From

http://www.movable-type.co.uk/scripts/latlong.htmlBearing

In general, your current heading will vary as you follow a great circle path (orthodrome); the final heading will differ from the initial heading by varying degrees according to distance and latitude (if you were to go from say 35°N,45°E (Baghdad) to 35°N,135°E (Osaka), you would start on a heading of 60° and end up on a heading of 120°!).

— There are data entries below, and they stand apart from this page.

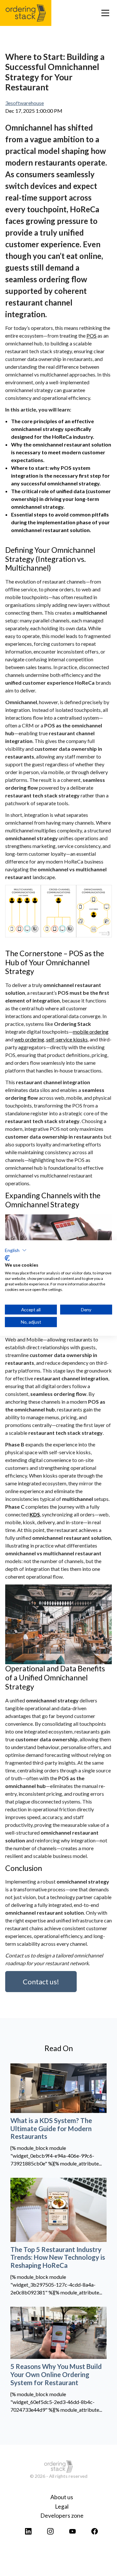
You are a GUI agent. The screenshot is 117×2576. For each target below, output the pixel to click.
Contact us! (41, 1981)
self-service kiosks (67, 1039)
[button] (16, 1250)
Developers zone (62, 2515)
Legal (62, 2506)
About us (61, 2497)
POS (91, 335)
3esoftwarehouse (24, 103)
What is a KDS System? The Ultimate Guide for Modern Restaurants (51, 2128)
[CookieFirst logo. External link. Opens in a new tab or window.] (7, 1258)
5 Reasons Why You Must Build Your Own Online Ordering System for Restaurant (56, 2374)
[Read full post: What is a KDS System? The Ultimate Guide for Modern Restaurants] (58, 2088)
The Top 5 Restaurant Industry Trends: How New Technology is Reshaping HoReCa (57, 2257)
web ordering (29, 1039)
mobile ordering (91, 1031)
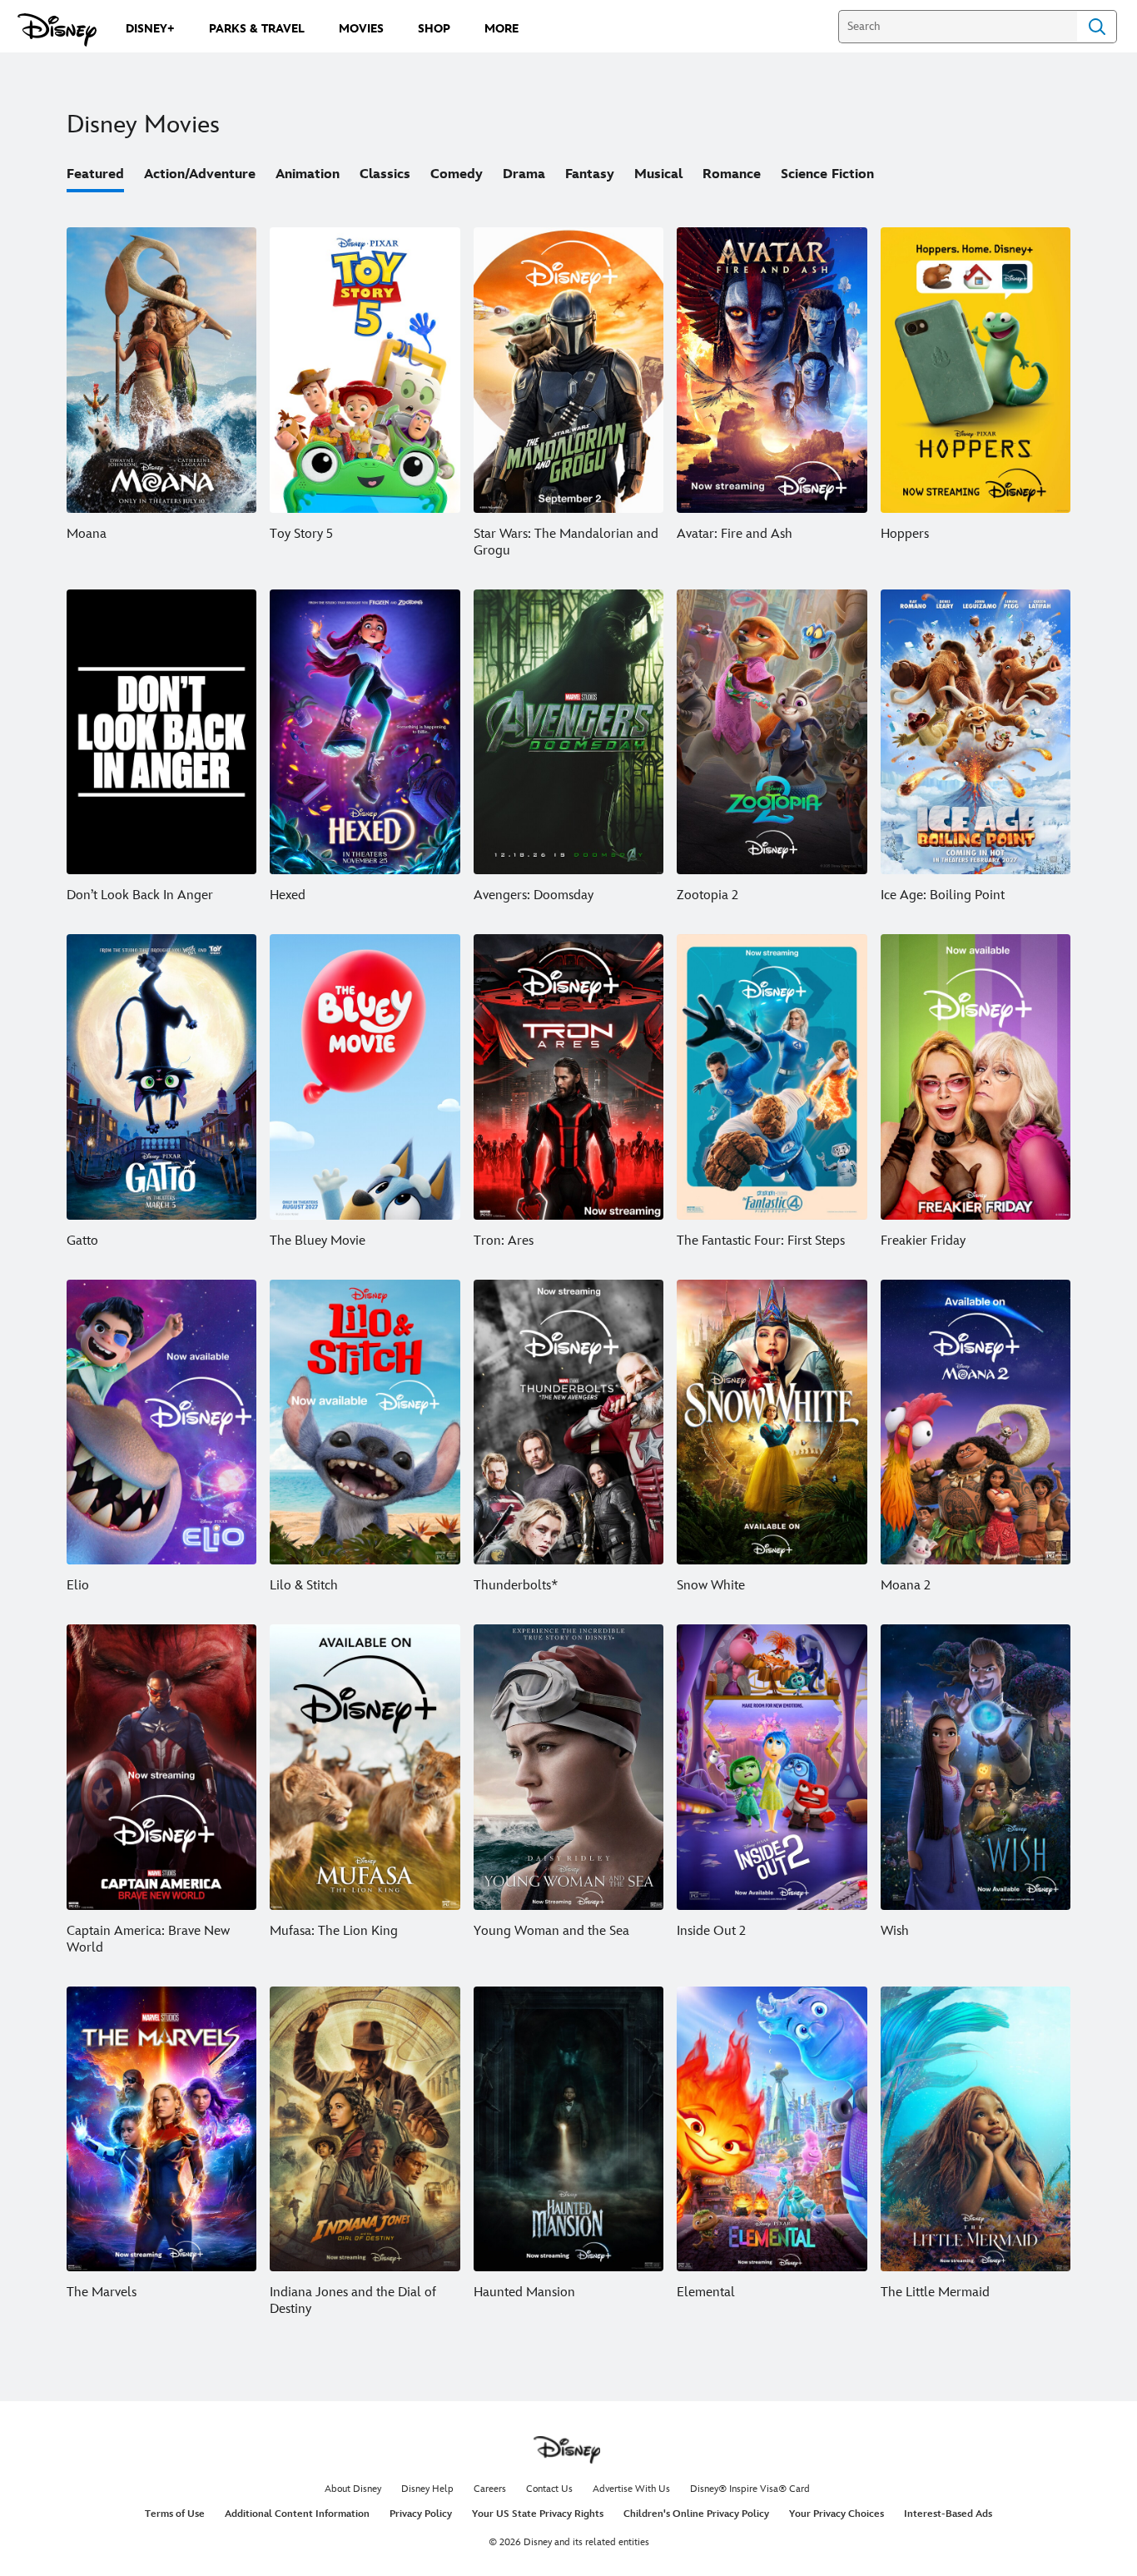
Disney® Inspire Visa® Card (750, 2489)
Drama (524, 174)
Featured (95, 174)
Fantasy (589, 174)
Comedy (456, 174)
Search (1097, 26)
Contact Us (549, 2489)
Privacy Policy (421, 2514)
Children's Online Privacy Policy (696, 2514)
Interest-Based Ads (948, 2514)
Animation (308, 174)
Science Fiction (827, 174)
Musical (658, 174)
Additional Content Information (297, 2514)
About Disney (353, 2489)
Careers (490, 2489)
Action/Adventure (200, 174)
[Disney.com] (57, 30)
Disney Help (427, 2489)
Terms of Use (175, 2514)
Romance (732, 174)
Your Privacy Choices (836, 2514)
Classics (385, 174)
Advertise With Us (631, 2489)
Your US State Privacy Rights (537, 2514)
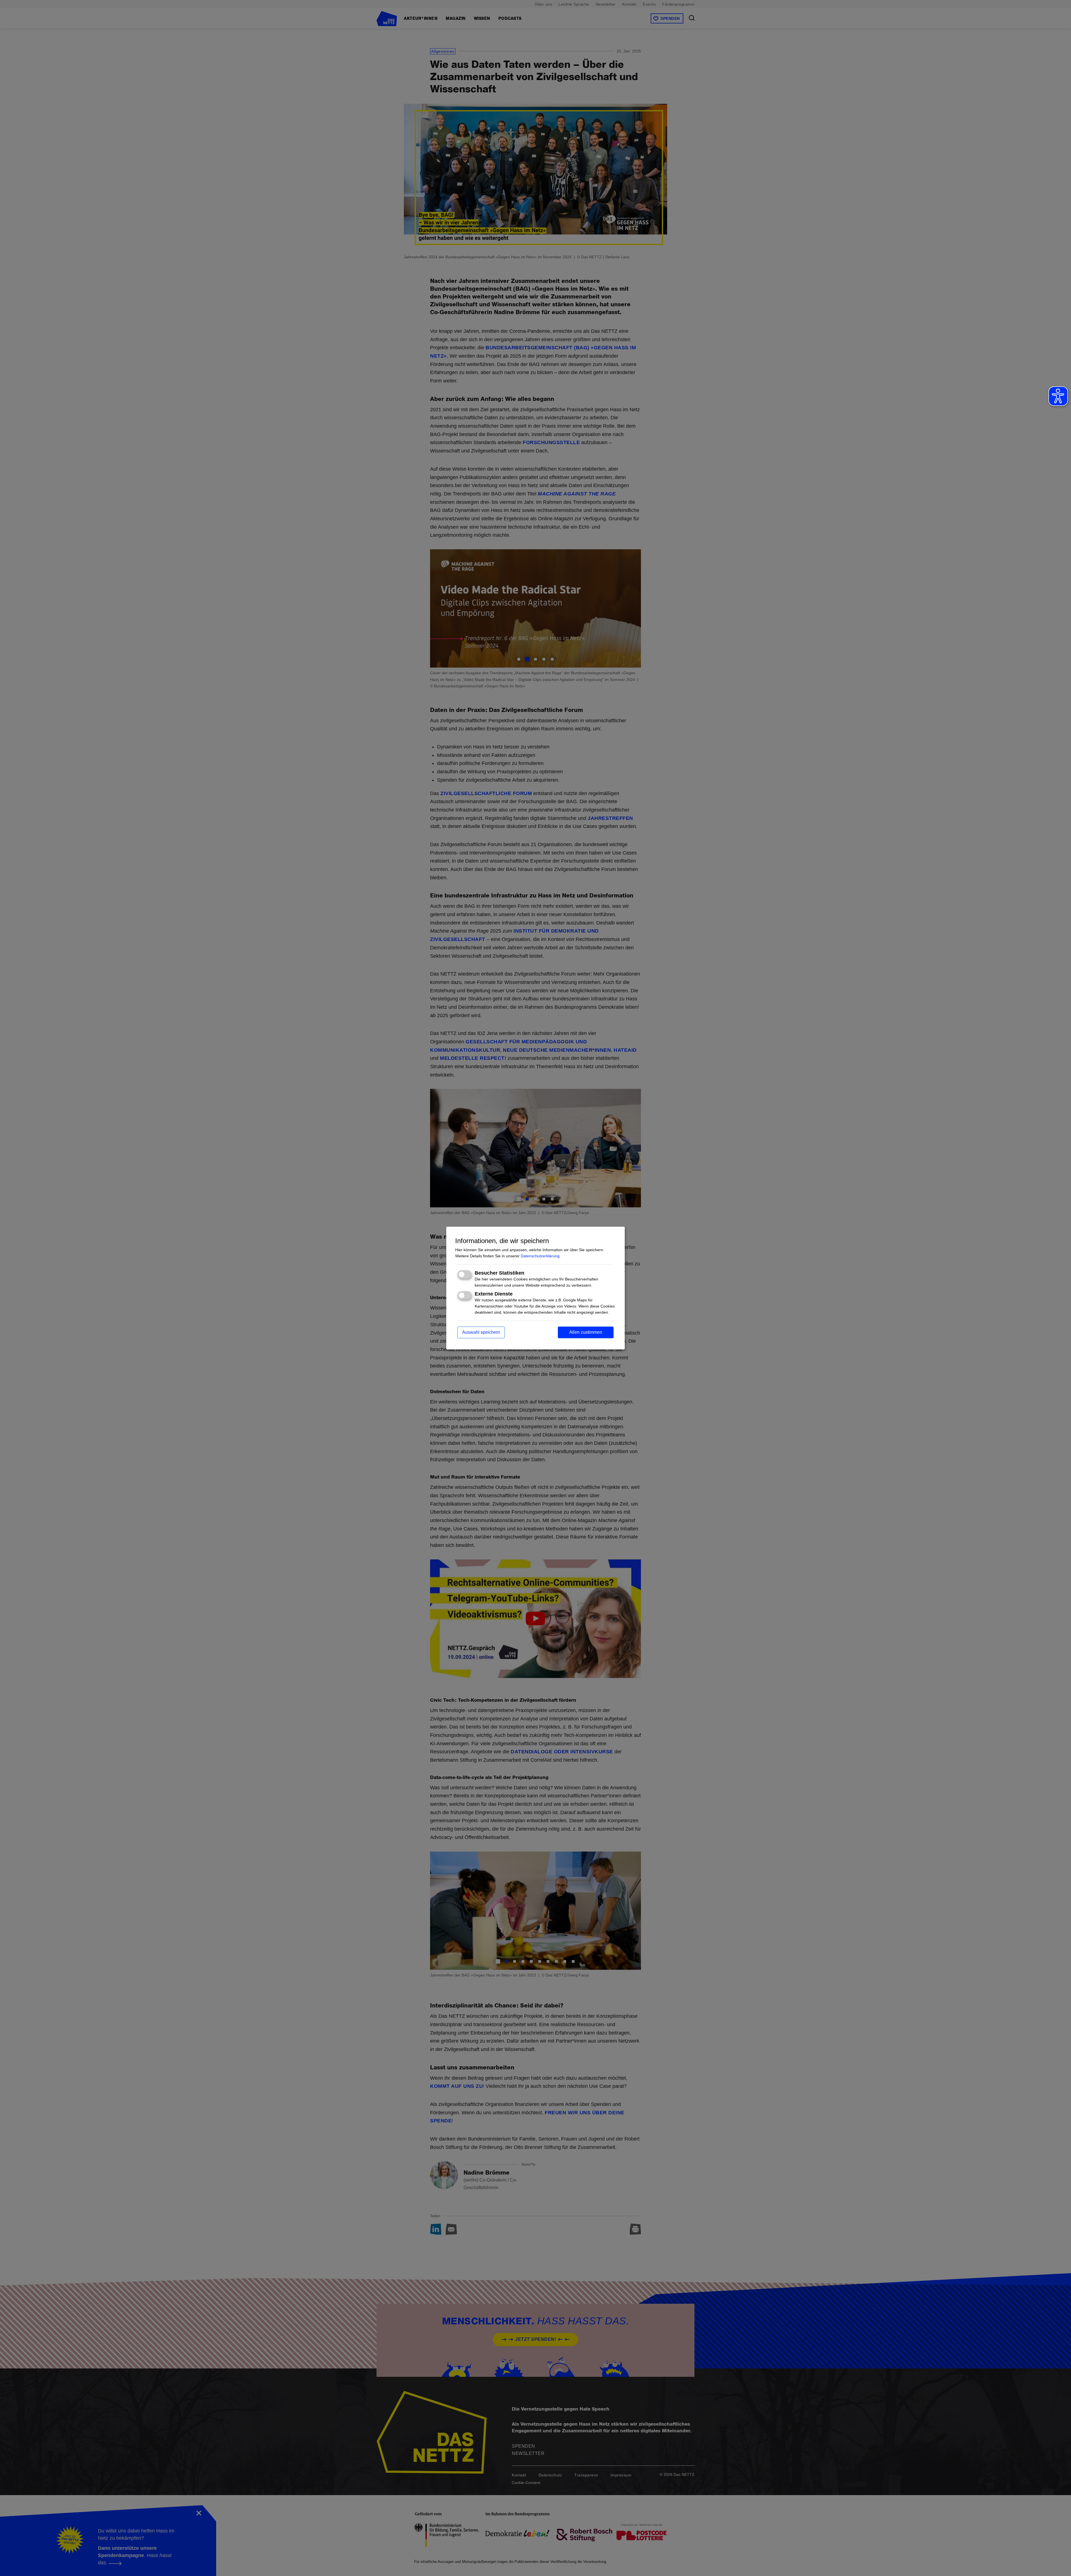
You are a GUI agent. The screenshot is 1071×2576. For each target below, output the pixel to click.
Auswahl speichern (481, 1332)
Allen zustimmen (585, 1332)
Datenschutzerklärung (540, 1256)
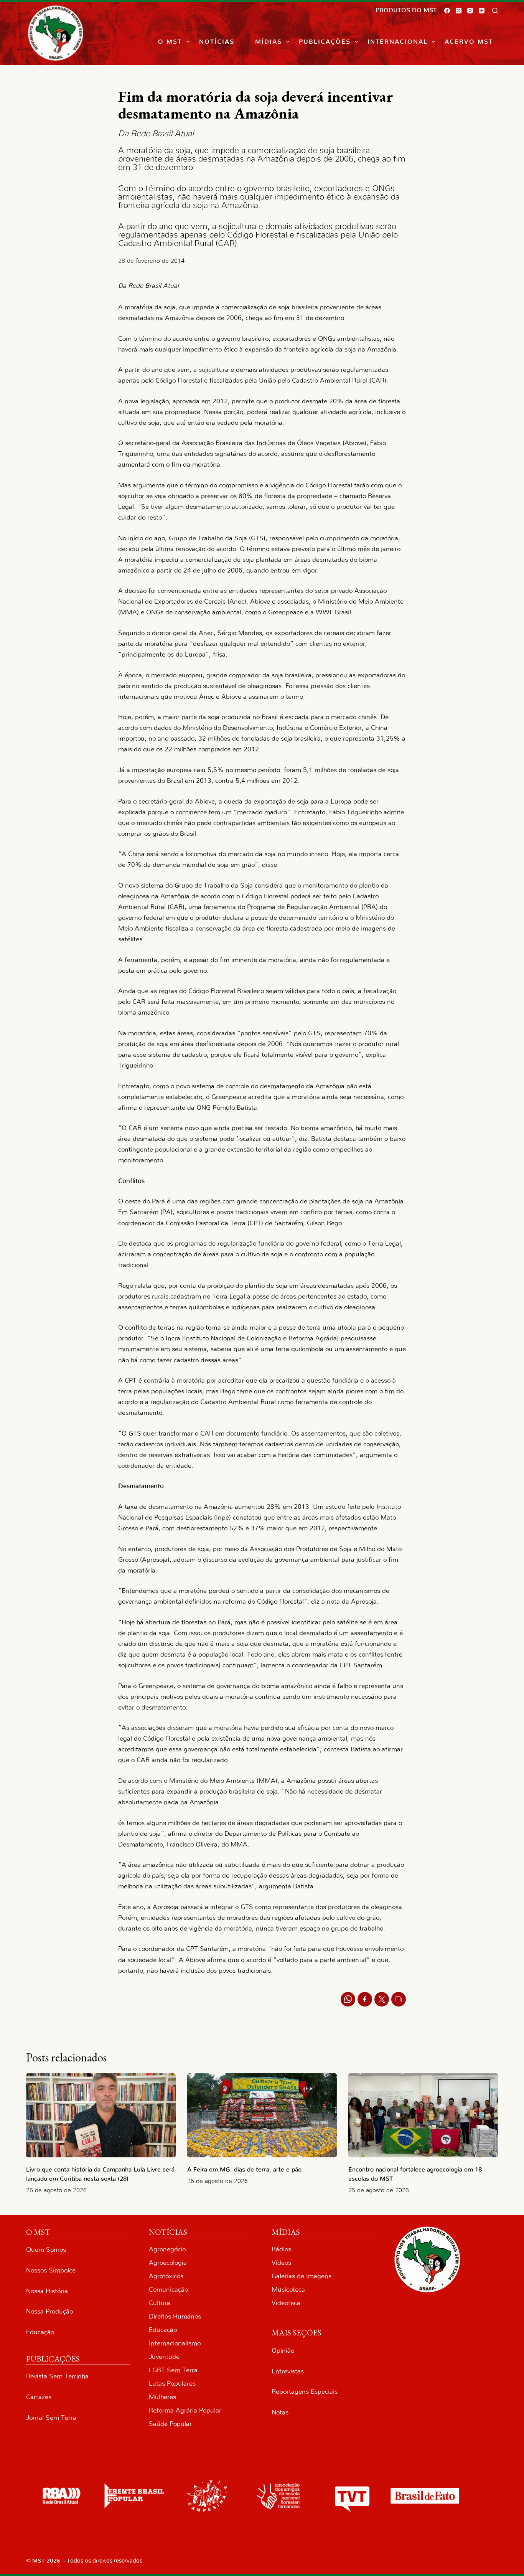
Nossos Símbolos (51, 2270)
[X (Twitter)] (458, 10)
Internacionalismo (175, 2343)
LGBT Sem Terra (173, 2370)
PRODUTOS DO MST (406, 10)
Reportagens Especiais (305, 2391)
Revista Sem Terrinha (57, 2376)
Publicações (325, 42)
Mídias (268, 42)
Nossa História (47, 2291)
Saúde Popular (170, 2424)
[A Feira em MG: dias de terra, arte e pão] (262, 2115)
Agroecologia (168, 2262)
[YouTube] (481, 10)
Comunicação (168, 2289)
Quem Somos (46, 2249)
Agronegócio (167, 2249)
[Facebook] (447, 10)
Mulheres (162, 2397)
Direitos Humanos (175, 2316)
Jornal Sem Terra (51, 2417)
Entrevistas (288, 2371)
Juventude (164, 2356)
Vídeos (281, 2262)
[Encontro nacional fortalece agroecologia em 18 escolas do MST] (423, 2115)
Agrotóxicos (166, 2276)
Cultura (159, 2303)
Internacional (397, 42)
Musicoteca (288, 2289)
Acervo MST (469, 42)
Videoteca (286, 2303)
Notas (280, 2412)
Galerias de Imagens (301, 2276)
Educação (40, 2332)
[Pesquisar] (495, 10)
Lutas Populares (172, 2383)
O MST (170, 42)
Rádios (281, 2249)
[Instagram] (470, 10)
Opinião (283, 2350)
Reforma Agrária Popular (185, 2410)
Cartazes (38, 2397)
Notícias (216, 42)
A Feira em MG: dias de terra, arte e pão (246, 2170)
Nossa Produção (49, 2311)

This formula is for the initial bearing (sometimes referred to as forward azimuth) which if followed in a straight line along a great-circle arc will take you from the start point to the end point:

Formula: θ = atan2( sin(Δlong).cos(lat2),

cos(lat1).sin(lat2) − sin(lat1).cos(lat2).cos(Δlong) )

JavaScript:

var y = Math.sin(dLon) * Math.cos(lat2);

var x = Math.cos(lat1)*Math.sin(lat2) -

Math.sin(lat1)*Math.cos(lat2)*Math.cos(dLon);

var brng = Math.atan2(y, x).toDeg();

Excel: =ATAN2(COS(lat1)*SIN(lat2)-SIN(lat1)*COS(lat2)*COS(lon2-lon1),

SIN(lon2-lon1)*COS(lat2))

* Note that Excel reverses the arguments to ATAN2 – see notes below

Since atan2 returns values in the range -π ... +π (that is, -180° ... +180°), to normalise the result to a compass bearing (in the range 0° ... 360°, with -ve values transformed into the range 180° ... 360°), convert to degrees and then use (θ+360) % 360, where % is modulo.